• [Task statement]: Using the records below, output the stretch that opens with the line containing "Image Photo Gallery" and closes with the line containing "[جستجوی افزونه‌ها] (640, 191)", exactly and including both lines, with nothing more.

Start of Dataset content

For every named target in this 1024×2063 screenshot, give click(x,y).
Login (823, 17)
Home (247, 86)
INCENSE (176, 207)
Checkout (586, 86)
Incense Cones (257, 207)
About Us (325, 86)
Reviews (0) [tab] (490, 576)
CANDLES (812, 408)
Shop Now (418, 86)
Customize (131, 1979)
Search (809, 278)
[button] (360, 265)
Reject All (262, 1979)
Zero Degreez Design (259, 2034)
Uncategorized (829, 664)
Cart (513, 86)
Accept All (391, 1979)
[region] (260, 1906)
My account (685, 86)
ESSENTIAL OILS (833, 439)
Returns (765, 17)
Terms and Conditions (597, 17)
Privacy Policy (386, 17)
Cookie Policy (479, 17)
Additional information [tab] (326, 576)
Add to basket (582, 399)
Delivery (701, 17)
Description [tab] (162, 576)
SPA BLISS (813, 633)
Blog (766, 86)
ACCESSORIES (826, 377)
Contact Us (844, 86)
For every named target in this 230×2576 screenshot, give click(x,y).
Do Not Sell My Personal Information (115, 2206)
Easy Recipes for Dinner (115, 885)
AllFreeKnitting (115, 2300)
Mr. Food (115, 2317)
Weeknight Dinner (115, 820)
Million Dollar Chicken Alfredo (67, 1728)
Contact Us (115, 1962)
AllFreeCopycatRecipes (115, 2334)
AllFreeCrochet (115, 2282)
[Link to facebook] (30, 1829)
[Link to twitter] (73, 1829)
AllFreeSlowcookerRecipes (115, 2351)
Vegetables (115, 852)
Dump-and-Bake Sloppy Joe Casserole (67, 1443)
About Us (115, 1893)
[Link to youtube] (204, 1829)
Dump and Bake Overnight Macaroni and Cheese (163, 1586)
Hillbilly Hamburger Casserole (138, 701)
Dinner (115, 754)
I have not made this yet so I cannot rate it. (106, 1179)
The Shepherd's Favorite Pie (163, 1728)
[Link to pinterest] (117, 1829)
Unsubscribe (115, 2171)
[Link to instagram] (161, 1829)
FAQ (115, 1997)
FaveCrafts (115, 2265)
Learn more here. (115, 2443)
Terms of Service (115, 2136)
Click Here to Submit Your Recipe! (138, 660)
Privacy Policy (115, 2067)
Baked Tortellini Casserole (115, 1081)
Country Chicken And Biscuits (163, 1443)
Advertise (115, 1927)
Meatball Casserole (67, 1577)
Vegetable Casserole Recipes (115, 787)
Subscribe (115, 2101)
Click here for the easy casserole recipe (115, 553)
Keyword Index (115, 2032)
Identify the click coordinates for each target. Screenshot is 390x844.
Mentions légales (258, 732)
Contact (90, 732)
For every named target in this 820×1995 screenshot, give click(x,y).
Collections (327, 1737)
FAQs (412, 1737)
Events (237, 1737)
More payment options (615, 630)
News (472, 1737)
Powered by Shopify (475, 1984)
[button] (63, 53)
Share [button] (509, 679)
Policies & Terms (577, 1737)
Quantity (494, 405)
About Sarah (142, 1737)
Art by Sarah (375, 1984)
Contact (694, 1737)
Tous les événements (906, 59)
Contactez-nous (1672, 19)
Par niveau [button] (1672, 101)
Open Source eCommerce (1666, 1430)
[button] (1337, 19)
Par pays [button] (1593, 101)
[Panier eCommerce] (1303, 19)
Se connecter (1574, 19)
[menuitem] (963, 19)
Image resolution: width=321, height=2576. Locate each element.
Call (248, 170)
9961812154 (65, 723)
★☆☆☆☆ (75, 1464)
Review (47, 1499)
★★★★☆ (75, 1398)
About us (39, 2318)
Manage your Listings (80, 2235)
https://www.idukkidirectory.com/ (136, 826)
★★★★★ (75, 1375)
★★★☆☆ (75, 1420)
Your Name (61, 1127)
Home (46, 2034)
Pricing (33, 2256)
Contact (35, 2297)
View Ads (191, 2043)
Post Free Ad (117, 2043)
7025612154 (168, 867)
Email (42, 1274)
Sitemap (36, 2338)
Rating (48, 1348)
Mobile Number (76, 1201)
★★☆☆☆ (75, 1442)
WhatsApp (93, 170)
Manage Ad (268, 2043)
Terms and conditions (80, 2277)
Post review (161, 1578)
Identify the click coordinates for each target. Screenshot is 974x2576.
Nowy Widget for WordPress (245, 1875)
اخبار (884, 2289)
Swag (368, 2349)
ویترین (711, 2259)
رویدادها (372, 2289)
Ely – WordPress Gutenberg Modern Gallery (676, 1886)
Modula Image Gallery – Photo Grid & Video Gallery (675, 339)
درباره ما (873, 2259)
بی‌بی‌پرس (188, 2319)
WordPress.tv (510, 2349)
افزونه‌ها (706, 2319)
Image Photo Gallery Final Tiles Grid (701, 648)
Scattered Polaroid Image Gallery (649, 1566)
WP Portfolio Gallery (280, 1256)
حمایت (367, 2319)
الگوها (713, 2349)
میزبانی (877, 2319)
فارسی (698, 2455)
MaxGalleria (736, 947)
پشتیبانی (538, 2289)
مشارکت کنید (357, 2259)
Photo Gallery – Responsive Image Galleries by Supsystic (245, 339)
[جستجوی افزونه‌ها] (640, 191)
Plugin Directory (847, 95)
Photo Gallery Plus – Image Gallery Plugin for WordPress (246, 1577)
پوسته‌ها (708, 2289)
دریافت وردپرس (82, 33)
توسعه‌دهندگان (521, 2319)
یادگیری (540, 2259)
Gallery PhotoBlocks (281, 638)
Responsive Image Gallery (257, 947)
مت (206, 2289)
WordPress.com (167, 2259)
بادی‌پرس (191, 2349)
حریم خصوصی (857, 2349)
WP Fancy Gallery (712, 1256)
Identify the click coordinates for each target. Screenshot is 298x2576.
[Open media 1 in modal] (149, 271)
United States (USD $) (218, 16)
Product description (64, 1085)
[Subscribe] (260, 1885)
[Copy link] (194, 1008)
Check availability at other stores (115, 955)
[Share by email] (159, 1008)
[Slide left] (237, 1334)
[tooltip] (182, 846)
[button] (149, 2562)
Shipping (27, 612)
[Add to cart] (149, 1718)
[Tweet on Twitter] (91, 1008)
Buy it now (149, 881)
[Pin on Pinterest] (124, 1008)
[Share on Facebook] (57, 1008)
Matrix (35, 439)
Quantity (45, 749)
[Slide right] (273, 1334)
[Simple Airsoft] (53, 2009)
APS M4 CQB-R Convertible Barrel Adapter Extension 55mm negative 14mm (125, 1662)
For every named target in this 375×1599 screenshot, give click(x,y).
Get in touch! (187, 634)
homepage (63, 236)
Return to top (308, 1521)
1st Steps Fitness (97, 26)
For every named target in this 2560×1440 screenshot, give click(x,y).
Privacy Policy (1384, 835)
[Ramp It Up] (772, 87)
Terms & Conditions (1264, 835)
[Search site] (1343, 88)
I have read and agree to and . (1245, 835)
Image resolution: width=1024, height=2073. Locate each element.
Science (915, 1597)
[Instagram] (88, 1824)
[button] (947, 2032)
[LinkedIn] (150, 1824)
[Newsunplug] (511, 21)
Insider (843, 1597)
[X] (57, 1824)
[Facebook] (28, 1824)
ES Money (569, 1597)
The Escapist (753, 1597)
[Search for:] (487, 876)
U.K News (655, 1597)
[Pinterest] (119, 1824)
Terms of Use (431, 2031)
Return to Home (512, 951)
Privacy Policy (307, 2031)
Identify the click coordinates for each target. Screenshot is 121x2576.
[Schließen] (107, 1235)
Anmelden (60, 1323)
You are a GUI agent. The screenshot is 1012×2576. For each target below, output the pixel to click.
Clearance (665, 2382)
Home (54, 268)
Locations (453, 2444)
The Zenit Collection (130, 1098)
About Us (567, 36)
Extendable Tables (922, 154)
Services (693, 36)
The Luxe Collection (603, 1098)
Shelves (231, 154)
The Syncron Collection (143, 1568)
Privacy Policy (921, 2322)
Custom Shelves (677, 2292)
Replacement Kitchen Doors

End of Dataset content

• [Task solution]:
Image Photo Gallery Final Tiles Grid (701, 648)
Scattered Polaroid Image Gallery (649, 1566)
WP Portfolio Gallery (280, 1256)
حمایت (367, 2319)
الگوها (713, 2349)
میزبانی (877, 2319)
فارسی (698, 2455)
MaxGalleria (736, 947)
پشتیبانی (538, 2289)
مشارکت کنید (357, 2259)
Photo Gallery – Responsive Image Galleries by Supsystic (245, 339)
[جستجوی افزونه‌ها] (640, 191)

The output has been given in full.